Page 1 of 2

Number of Nagios workers causing interruptions

Posted: Sun Jun 04, 2017 3:54 am
by reincarne
Hi,
I noticed that at least once in a week my Nagios XI stops functioning and the only way to resolve it is to kill the Nagios workers.

In a normal day work, there are 12 workers. However, during the week they are growing, everytime there are 12 new workers created with a new ID.
what is the reason and how can I solve it?

nagios 5787 5785 0 08:46 ? 00:00:02 /usr/local/nagios/bin/nagios --worker /usr/local/nagios/var/rw/nagios.qh
nagios 5788 5785 0 08:46 ? 00:00:02 /usr/local/nagios/bin/nagios --worker /usr/local/nagios/var/rw/nagios.qh
nagios 5789 5785 0 08:46 ? 00:00:02 /usr/local/nagios/bin/nagios --worker /usr/local/nagios/var/rw/nagios.qh
nagios 5791 5785 0 08:46 ? 00:00:02 /usr/local/nagios/bin/nagios --worker /usr/local/nagios/var/rw/nagios.qh
nagios 5792 5785 0 08:46 ? 00:00:02 /usr/local/nagios/bin/nagios --worker /usr/local/nagios/var/rw/nagios.qh
nagios 5793 5785 0 08:46 ? 00:00:02 /usr/local/nagios/bin/nagios --worker /usr/local/nagios/var/rw/nagios.qh
nagios 5794 5785 0 08:46 ? 00:00:02 /usr/local/nagios/bin/nagios --worker /usr/local/nagios/var/rw/nagios.qh
nagios 5795 5785 0 08:46 ? 00:00:02 /usr/local/nagios/bin/nagios --worker /usr/local/nagios/var/rw/nagios.qh
nagios 5796 5785 0 08:46 ? 00:00:02 /usr/local/nagios/bin/nagios --worker /usr/local/nagios/var/rw/nagios.qh
nagios 5797 5785 0 08:46 ? 00:00:02 /usr/local/nagios/bin/nagios --worker /usr/local/nagios/var/rw/nagios.qh
nagios 5798 5785 0 08:46 ? 00:00:02 /usr/local/nagios/bin/nagios --worker /usr/local/nagios/var/rw/nagios.qh
nagios 5799 5785 0 08:46 ? 00:00:02 /usr/local/nagios/bin/nagios --worker /usr/local/nagios/var/rw/nagios.qh
alexle 20679 3054 0 08:52 pts/2 00:00:00 grep worker

Re: Number of Nagios workers causing interruptions

Posted: Mon Jun 05, 2017 9:53 am
by avandemore
Killing the workers isn't the right way, they are likely needed.

Can you describe in more detail by this: my Nagios XI stops functioning?

A profile generated in one of this suboptimal states may be useful as well if it is possible.

XI > Admin > System Profile > Download Profile

Please include the zip file in your response.

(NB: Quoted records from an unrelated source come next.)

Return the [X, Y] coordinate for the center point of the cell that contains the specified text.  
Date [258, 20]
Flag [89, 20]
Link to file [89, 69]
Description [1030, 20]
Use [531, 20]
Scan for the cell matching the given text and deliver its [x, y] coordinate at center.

You can PM myself or other support personnel it as well.

Re: Number of Nagios workers causing interruptions

Posted: Wed Jun 21, 2017 1:27 pm
by tmcdonald
Just checking in since we have not heard from you in a while. Did @avandemore's post clear things up or has the issue otherwise been resolved?

Re: Number of Nagios workers causing interruptions

Posted: Sun Nov 26, 2017 7:57 am
by reincarne
Hi,
We are still experiencing this issue. To whom should I send the profile?

Re: Number of Nagios workers causing interruptions

Posted: Mon Nov 27, 2017 10:55 am
by tmcdonald
Please send it to me and make sure to reply back to this thread once you have done so.

Update: Profile received and shared with team.

Re: Number of Nagios workers causing interruptions

Posted: Tue Nov 28, 2017 2:04 am
by reincarne
tmcdonald wrote:Please send it to me and make sure to reply back to this thread once you have done so.
Hi,
Send you a PM.

Re: Number of Nagios workers causing interruptions

Posted: Tue Nov 28, 2017 11:47 am
by kyang
Looking into your profile, the logs date back to June 20th? Could you send us an updated profile?

From your top command, you are experiencing 100% CPU usage from mysqld.

How many hosts/services do you have?

Did you offload your database?

The best thing would be to send us an updated profile, so we can see how things are looking now.

Re: Number of Nagios workers causing interruptions

Posted: Sun Dec 10, 2017 7:27 am
by reincarne
sent you the profile file

Re: Number of Nagios workers causing interruptions

Posted: Mon Dec 11, 2017 10:12 am
by kyang
How many hosts/services do you have?

Is this an offloaded DB?

UPDATE: Profile received!

Put in teamshare.

Re: Number of Nagios workers causing interruptions

Posted: Sun Dec 17, 2017 4:37 am
by reincarne
We have about 1700 hosts and 31k service checks.
Offloading the DB caused more issues.